ASSIGNMENT
Every line of the entries below that mentions "agent" is to be copied out.

[Source data]

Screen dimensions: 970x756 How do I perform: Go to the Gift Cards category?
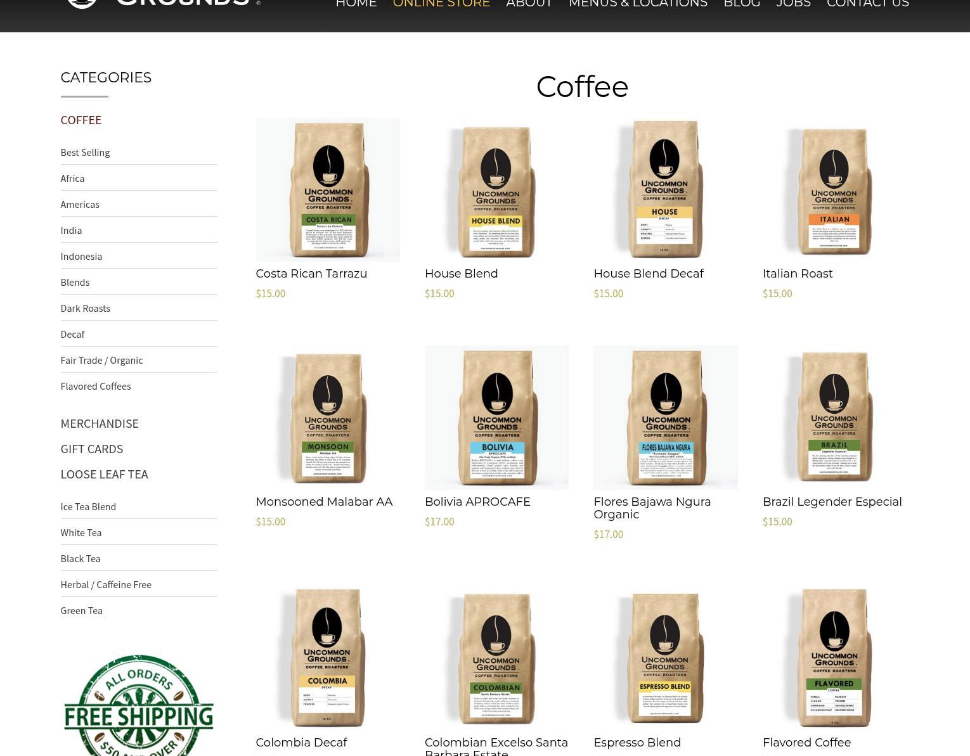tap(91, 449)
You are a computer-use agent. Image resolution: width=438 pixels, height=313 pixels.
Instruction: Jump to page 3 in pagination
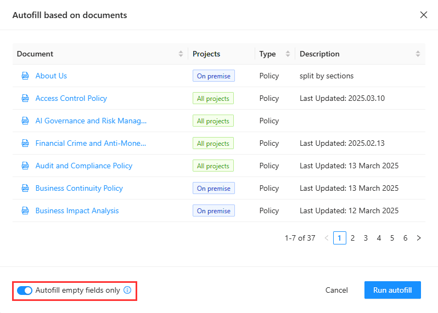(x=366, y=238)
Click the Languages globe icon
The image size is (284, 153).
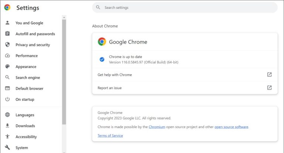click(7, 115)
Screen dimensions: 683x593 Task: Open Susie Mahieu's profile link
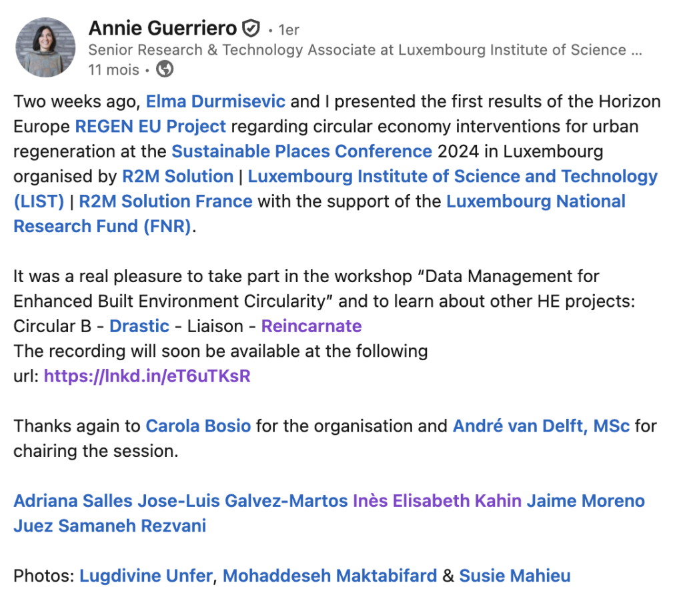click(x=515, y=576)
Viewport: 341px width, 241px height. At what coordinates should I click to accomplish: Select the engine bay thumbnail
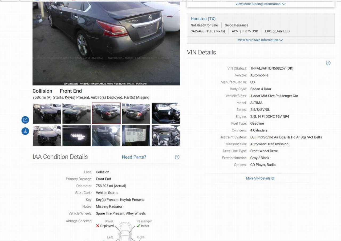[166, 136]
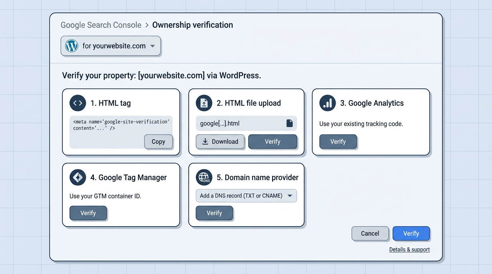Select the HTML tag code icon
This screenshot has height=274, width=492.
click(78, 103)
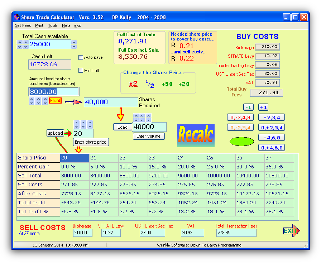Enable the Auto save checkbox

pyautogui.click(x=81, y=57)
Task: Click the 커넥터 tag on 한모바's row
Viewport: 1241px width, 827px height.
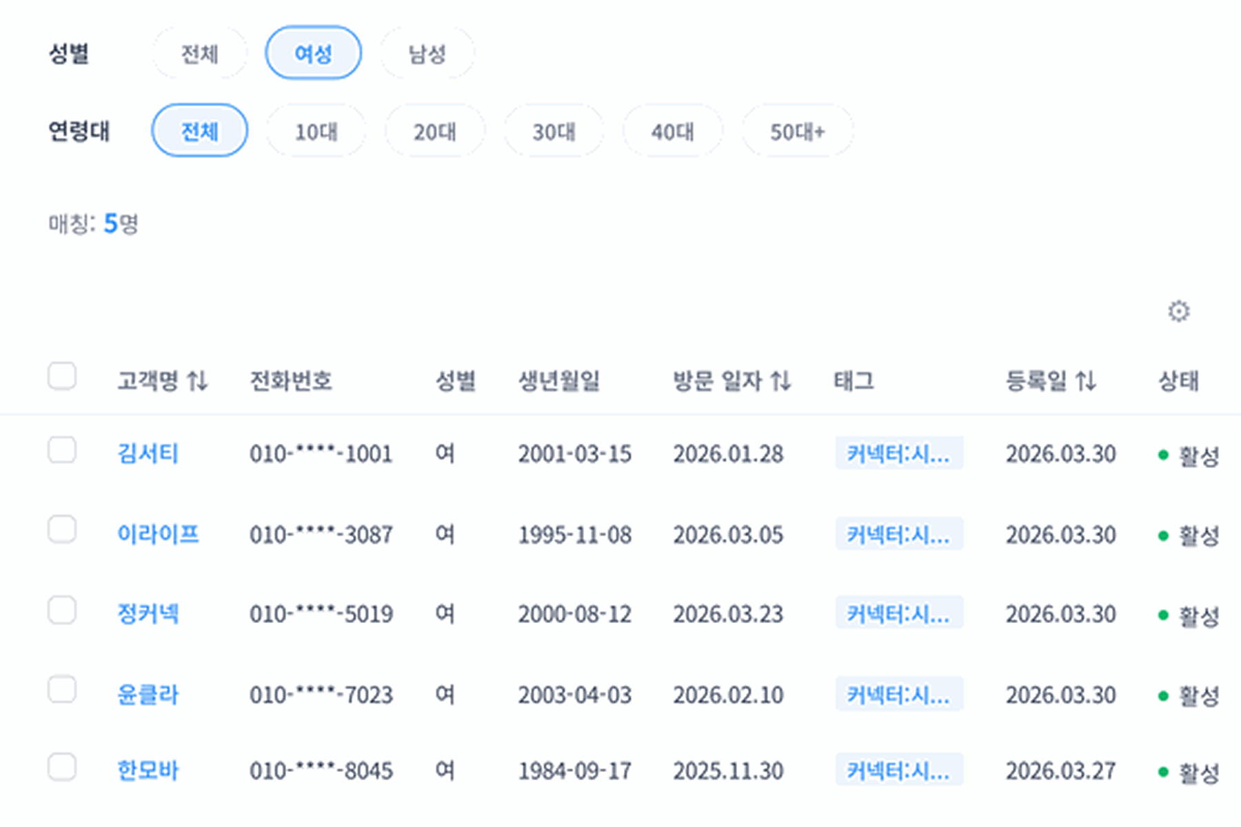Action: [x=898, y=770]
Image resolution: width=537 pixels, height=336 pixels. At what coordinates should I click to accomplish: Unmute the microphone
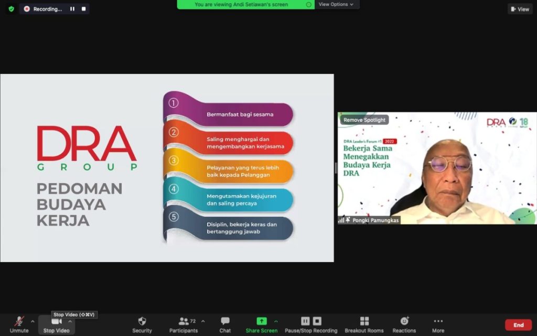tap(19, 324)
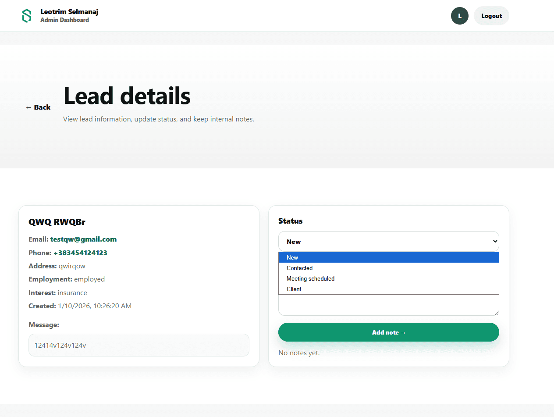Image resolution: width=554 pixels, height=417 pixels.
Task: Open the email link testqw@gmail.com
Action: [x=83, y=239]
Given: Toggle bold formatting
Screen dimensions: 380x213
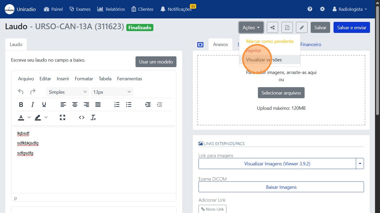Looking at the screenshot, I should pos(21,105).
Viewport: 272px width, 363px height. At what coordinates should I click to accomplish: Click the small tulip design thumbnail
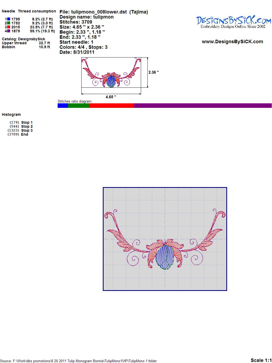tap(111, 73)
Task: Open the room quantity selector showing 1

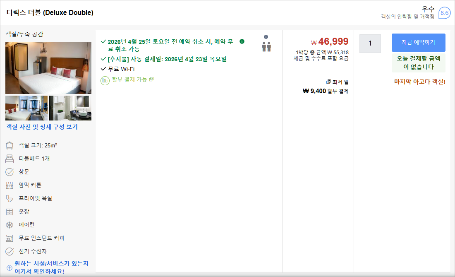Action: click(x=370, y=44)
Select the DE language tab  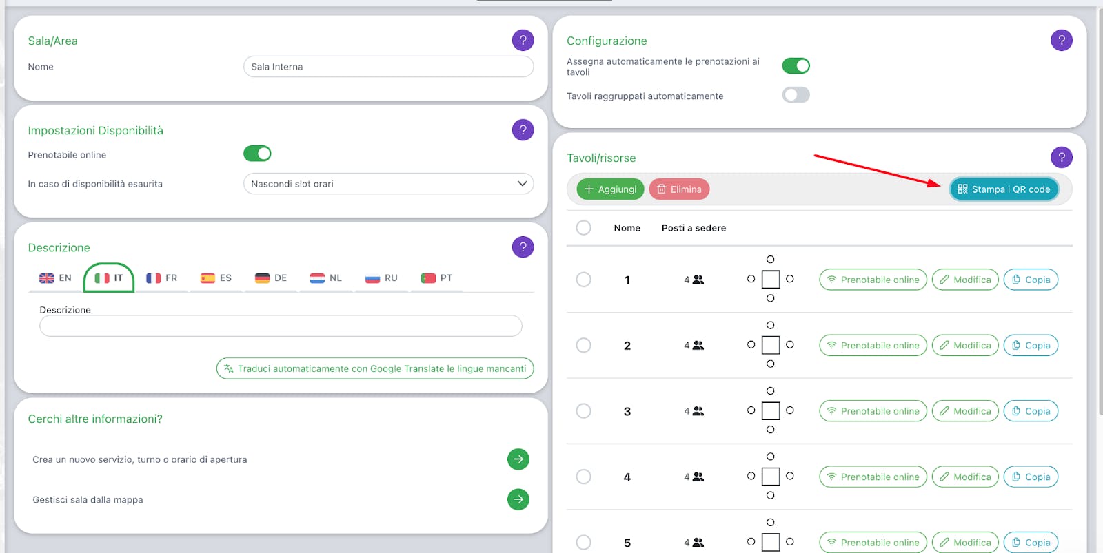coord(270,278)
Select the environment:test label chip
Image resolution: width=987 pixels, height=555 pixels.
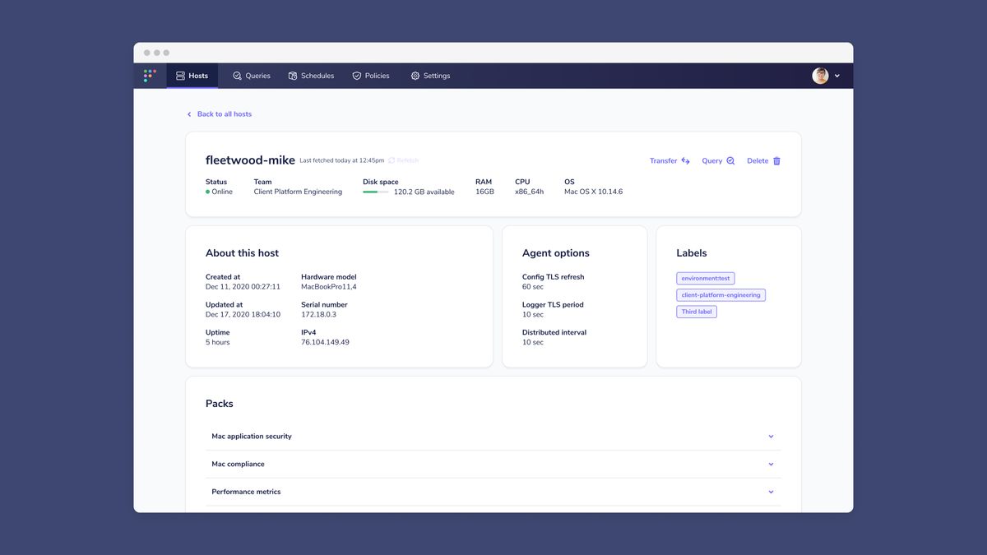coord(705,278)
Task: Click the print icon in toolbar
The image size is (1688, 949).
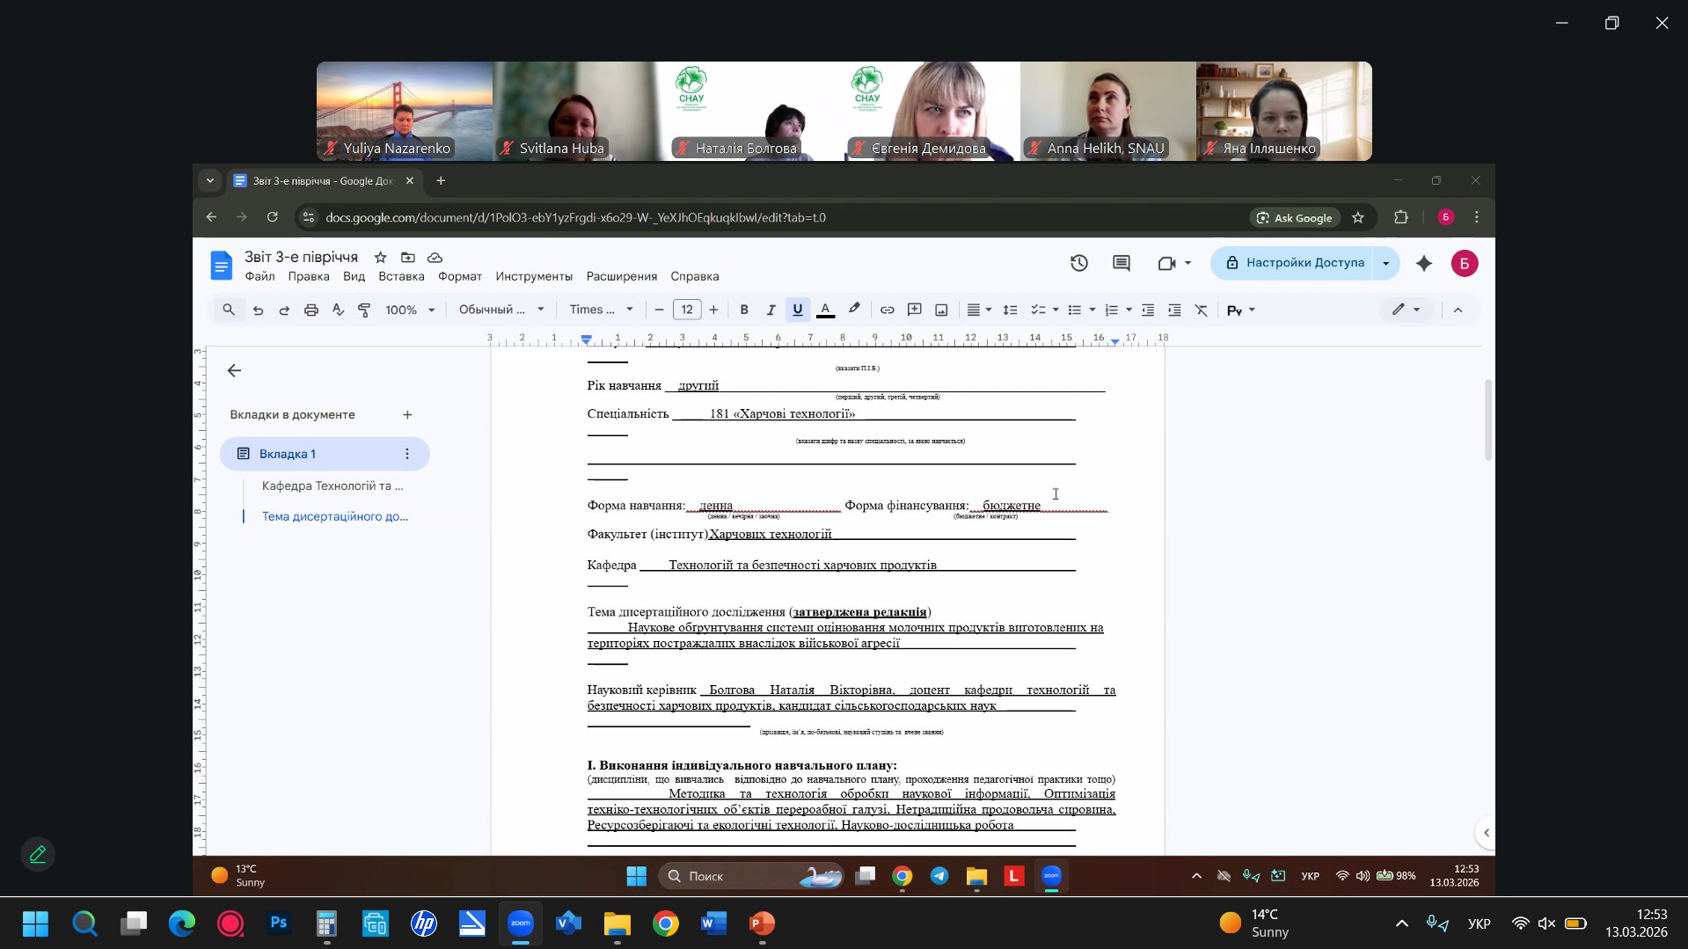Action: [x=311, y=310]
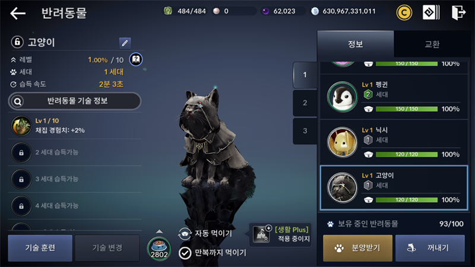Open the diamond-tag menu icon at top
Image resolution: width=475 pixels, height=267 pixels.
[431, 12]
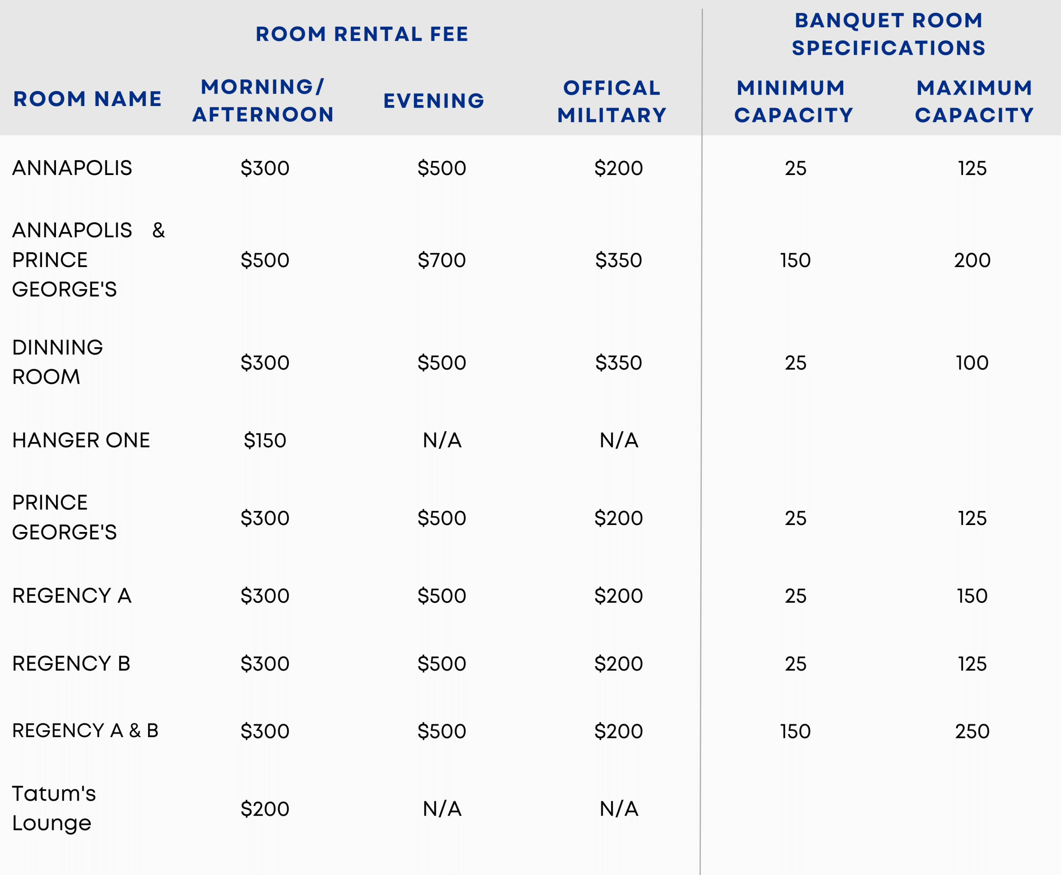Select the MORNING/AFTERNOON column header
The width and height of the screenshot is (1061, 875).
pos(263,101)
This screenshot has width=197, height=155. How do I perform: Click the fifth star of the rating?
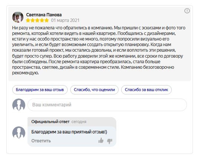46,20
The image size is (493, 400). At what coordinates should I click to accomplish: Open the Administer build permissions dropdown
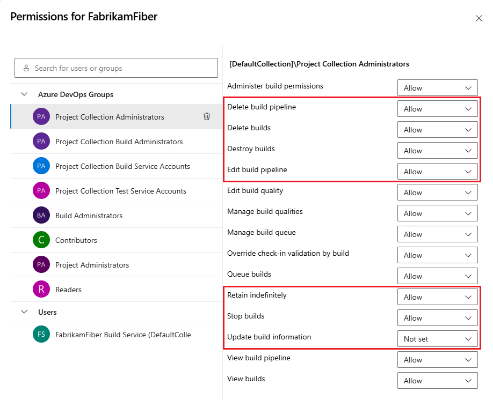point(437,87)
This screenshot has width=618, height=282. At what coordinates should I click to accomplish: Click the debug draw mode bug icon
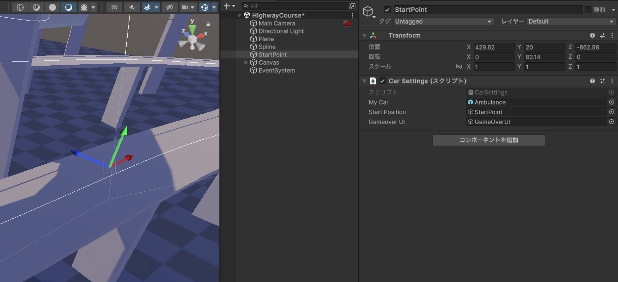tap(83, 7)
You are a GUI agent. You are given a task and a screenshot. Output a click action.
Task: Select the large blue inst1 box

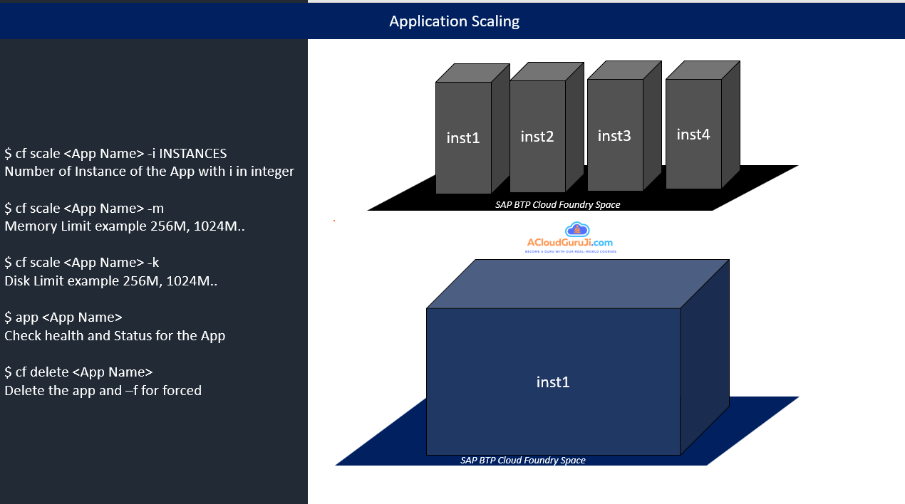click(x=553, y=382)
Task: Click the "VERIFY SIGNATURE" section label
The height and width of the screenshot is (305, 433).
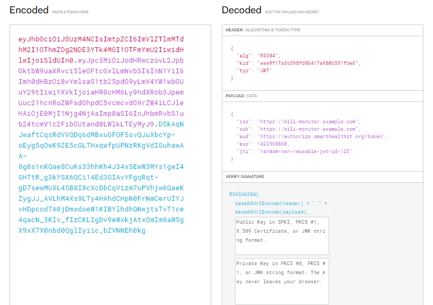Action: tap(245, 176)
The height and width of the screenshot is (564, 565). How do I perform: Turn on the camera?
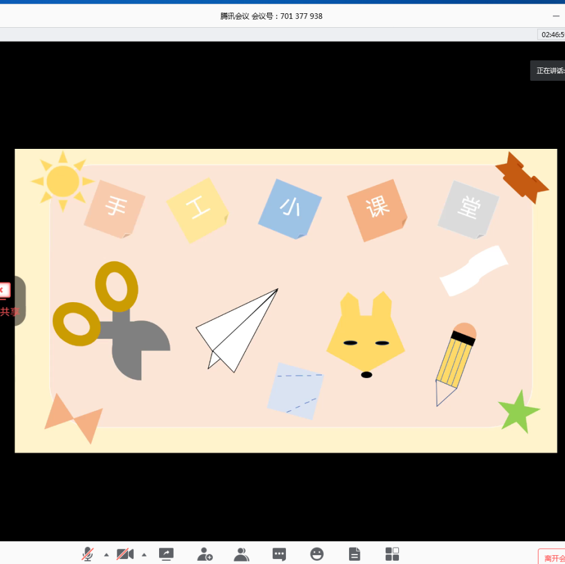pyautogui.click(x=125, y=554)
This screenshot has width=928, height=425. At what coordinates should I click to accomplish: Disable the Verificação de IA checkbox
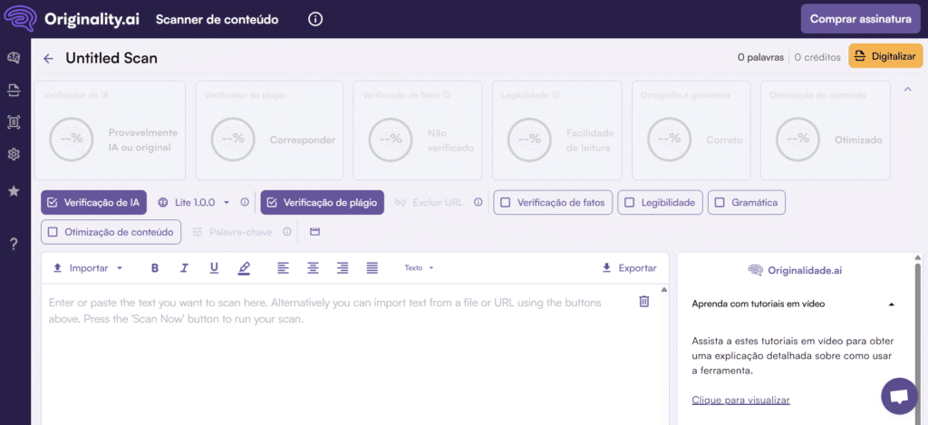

REPLY TO THE EXERCISE
You are a computer-use agent. Image resolution: width=438 pixels, height=313 pixels.
You are a GUI agent. You are given a task and a screenshot. Output a click action.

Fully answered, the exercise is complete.